Recorded data: Begin
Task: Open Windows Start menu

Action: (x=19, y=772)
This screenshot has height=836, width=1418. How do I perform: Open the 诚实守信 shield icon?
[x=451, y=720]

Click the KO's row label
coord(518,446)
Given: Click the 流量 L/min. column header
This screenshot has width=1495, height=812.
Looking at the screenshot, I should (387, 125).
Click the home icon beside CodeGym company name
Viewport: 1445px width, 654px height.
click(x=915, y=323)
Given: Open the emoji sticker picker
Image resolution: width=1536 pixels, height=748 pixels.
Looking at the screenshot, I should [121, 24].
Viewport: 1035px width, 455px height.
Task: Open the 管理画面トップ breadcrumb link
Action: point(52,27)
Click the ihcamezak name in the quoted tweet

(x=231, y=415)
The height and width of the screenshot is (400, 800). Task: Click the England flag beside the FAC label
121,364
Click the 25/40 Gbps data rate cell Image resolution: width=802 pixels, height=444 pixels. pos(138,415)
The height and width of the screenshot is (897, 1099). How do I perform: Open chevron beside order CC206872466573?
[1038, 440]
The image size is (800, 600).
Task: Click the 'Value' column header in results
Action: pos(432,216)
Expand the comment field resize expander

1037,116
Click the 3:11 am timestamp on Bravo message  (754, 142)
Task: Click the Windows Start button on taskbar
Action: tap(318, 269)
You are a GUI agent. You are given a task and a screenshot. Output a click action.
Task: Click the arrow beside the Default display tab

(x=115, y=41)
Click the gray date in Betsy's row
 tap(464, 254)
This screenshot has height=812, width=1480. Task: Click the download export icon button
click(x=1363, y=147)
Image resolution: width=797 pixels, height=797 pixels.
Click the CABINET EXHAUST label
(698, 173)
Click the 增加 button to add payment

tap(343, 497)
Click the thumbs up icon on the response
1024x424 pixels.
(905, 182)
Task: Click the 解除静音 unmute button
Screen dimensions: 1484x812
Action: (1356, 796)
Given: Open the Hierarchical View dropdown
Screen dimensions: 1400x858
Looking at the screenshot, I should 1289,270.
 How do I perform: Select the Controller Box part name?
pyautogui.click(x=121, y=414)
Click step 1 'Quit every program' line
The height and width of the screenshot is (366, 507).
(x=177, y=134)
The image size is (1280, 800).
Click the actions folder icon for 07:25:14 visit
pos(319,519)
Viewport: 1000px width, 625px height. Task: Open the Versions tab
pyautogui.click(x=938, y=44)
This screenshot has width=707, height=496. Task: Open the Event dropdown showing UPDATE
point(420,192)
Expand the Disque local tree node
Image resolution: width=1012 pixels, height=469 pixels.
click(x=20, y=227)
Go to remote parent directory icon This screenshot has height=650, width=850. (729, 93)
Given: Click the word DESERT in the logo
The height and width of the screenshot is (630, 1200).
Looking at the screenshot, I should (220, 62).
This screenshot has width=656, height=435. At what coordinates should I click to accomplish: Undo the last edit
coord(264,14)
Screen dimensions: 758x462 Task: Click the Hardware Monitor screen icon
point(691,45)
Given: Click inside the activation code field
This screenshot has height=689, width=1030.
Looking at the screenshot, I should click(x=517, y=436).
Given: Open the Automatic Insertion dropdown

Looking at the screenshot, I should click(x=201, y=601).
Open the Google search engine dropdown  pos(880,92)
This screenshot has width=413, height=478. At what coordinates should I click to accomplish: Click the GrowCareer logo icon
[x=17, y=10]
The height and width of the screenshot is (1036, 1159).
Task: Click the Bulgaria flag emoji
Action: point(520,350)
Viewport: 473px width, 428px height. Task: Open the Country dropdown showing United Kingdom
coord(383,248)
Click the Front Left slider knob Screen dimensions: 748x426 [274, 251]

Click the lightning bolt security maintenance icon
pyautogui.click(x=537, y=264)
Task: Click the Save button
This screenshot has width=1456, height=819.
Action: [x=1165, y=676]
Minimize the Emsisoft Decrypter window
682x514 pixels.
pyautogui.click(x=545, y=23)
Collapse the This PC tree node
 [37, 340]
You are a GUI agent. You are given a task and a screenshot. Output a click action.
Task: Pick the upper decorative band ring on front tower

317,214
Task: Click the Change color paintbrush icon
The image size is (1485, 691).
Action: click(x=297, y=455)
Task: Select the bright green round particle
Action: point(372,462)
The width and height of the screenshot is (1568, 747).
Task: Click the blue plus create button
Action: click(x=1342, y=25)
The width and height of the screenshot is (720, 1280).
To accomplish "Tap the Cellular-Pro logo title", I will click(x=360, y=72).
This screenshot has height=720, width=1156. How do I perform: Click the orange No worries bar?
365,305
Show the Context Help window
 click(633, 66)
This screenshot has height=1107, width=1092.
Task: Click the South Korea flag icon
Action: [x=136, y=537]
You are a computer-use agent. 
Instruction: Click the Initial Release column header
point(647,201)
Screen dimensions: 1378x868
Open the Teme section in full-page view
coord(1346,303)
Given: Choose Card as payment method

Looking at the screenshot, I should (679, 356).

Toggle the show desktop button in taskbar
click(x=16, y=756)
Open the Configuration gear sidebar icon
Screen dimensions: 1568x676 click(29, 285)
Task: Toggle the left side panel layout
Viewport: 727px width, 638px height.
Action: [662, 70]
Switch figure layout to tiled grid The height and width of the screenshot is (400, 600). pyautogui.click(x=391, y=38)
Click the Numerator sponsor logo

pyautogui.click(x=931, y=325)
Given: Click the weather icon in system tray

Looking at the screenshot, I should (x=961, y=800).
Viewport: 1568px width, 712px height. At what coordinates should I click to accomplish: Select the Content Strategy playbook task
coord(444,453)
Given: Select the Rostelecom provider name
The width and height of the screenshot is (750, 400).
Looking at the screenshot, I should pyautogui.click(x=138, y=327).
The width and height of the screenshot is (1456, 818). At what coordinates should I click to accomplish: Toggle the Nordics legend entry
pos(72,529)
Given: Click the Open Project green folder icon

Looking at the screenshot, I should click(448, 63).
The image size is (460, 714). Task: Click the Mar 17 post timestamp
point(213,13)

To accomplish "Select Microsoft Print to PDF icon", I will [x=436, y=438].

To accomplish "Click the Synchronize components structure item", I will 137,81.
Recorded data: End
Output every record exactly as written, with nothing dropped.

Task: Open Windows Start menu

Action: (x=19, y=772)
This screenshot has height=836, width=1418. How do I perform: Open the 诚实守信 shield icon?
[x=451, y=720]

Click the KO's row label
coord(518,446)
Given: Click the 流量 L/min. column header
This screenshot has width=1495, height=812.
Looking at the screenshot, I should (387, 125).
Click the home icon beside CodeGym company name
Viewport: 1445px width, 654px height.
click(x=915, y=323)
Given: Open the emoji sticker picker
Image resolution: width=1536 pixels, height=748 pixels.
Looking at the screenshot, I should [121, 24].
Viewport: 1035px width, 455px height.
Task: Open the 管理画面トップ breadcrumb link
Action: point(52,27)
Click the ihcamezak name in the quoted tweet

(x=231, y=415)
The height and width of the screenshot is (400, 800). Task: Click the England flag beside the FAC label
121,364
Click the 25/40 Gbps data rate cell Image resolution: width=802 pixels, height=444 pixels. pos(138,415)
The height and width of the screenshot is (897, 1099). How do I perform: Open chevron beside order CC206872466573?
[1038, 440]
The image size is (800, 600).
Task: Click the 'Value' column header in results
Action: pos(432,216)
Expand the comment field resize expander

1037,116
Click the 3:11 am timestamp on Bravo message  (754, 142)
Task: Click the Windows Start button on taskbar
Action: tap(318, 269)
You are a GUI agent. You are given a task and a screenshot. Output a click action.
Task: Click the arrow beside the Default display tab

(x=115, y=41)
Click the gray date in Betsy's row
 tap(464, 254)
This screenshot has height=812, width=1480. Task: Click the download export icon button
click(x=1363, y=147)
Image resolution: width=797 pixels, height=797 pixels.
Click the CABINET EXHAUST label
(698, 173)
Click the 增加 button to add payment

tap(343, 497)
Click the thumbs up icon on the response
1024x424 pixels.
(905, 182)
Task: Click the 解除静音 unmute button
Screen dimensions: 1484x812
Action: (1356, 796)
Given: Open the Hierarchical View dropdown
Screen dimensions: 1400x858
Looking at the screenshot, I should 1289,270.
 How do I perform: Select the Controller Box part name?
pyautogui.click(x=121, y=414)
Click step 1 'Quit every program' line
The height and width of the screenshot is (366, 507).
(x=177, y=134)
The image size is (1280, 800).
Click the actions folder icon for 07:25:14 visit
pos(319,519)
Viewport: 1000px width, 625px height. Task: Open the Versions tab
pyautogui.click(x=938, y=44)
This screenshot has width=707, height=496. Task: Open the Event dropdown showing UPDATE
point(420,192)
Expand the Disque local tree node
Image resolution: width=1012 pixels, height=469 pixels.
click(x=20, y=227)
Go to remote parent directory icon This screenshot has height=650, width=850. (729, 93)
Given: Click the word DESERT in the logo
The height and width of the screenshot is (630, 1200).
Looking at the screenshot, I should (220, 62).
This screenshot has width=656, height=435. At what coordinates should I click to accomplish: Undo the last edit
coord(264,14)
Screen dimensions: 758x462 Task: Click the Hardware Monitor screen icon
point(691,45)
Given: Click inside the activation code field
This screenshot has height=689, width=1030.
Looking at the screenshot, I should click(x=517, y=436).
Given: Open the Automatic Insertion dropdown

Looking at the screenshot, I should click(x=201, y=601).
Open the Google search engine dropdown  pos(880,92)
This screenshot has width=413, height=478. At what coordinates should I click to accomplish: Click the GrowCareer logo icon
[x=17, y=10]
The height and width of the screenshot is (1036, 1159).
Task: Click the Bulgaria flag emoji
Action: point(520,350)
Viewport: 473px width, 428px height. Task: Open the Country dropdown showing United Kingdom
coord(383,248)
Click the Front Left slider knob Screen dimensions: 748x426 [274, 251]

Click the lightning bolt security maintenance icon
pyautogui.click(x=537, y=264)
Task: Click the Save button
This screenshot has width=1456, height=819.
Action: [x=1165, y=676]
Minimize the Emsisoft Decrypter window
682x514 pixels.
pyautogui.click(x=545, y=23)
Collapse the This PC tree node
 [37, 340]
You are a GUI agent. You are given a task and a screenshot. Output a click action.
Task: Pick the upper decorative band ring on front tower

317,214
Task: Click the Change color paintbrush icon
The image size is (1485, 691).
Action: click(x=297, y=455)
Task: Select the bright green round particle
Action: point(372,462)
The width and height of the screenshot is (1568, 747).
Task: Click the blue plus create button
Action: click(x=1342, y=25)
The width and height of the screenshot is (720, 1280).
To accomplish "Tap the Cellular-Pro logo title", I will click(x=360, y=72).
This screenshot has height=720, width=1156. How do I perform: Click the orange No worries bar?
365,305
Show the Context Help window
 click(633, 66)
This screenshot has height=1107, width=1092.
Task: Click the South Korea flag icon
Action: [x=136, y=537]
You are a computer-use agent. 
Instruction: Click the Initial Release column header
point(647,201)
Screen dimensions: 1378x868
Open the Teme section in full-page view
coord(1346,303)
Given: Choose Card as payment method

Looking at the screenshot, I should (679, 356).

Toggle the show desktop button in taskbar
click(x=16, y=756)
Open the Configuration gear sidebar icon
Screen dimensions: 1568x676 click(29, 285)
Task: Toggle the left side panel layout
Viewport: 727px width, 638px height.
Action: [662, 70]
Switch figure layout to tiled grid The height and width of the screenshot is (400, 600). pyautogui.click(x=391, y=38)
Click the Numerator sponsor logo

pyautogui.click(x=931, y=325)
Given: Click the weather icon in system tray

Looking at the screenshot, I should (x=961, y=800).
Viewport: 1568px width, 712px height. At what coordinates should I click to accomplish: Select the Content Strategy playbook task
coord(444,453)
Given: Select the Rostelecom provider name
The width and height of the screenshot is (750, 400).
Looking at the screenshot, I should pyautogui.click(x=138, y=327).
The width and height of the screenshot is (1456, 818). At what coordinates should I click to accomplish: Toggle the Nordics legend entry
pos(72,529)
Given: Click the Open Project green folder icon

Looking at the screenshot, I should click(448, 63).
The image size is (460, 714). Task: Click the Mar 17 post timestamp
point(213,13)

To accomplish "Select Microsoft Print to PDF icon", I will [x=436, y=438].

To accomplish "Click the Synchronize components structure item", I will 137,81.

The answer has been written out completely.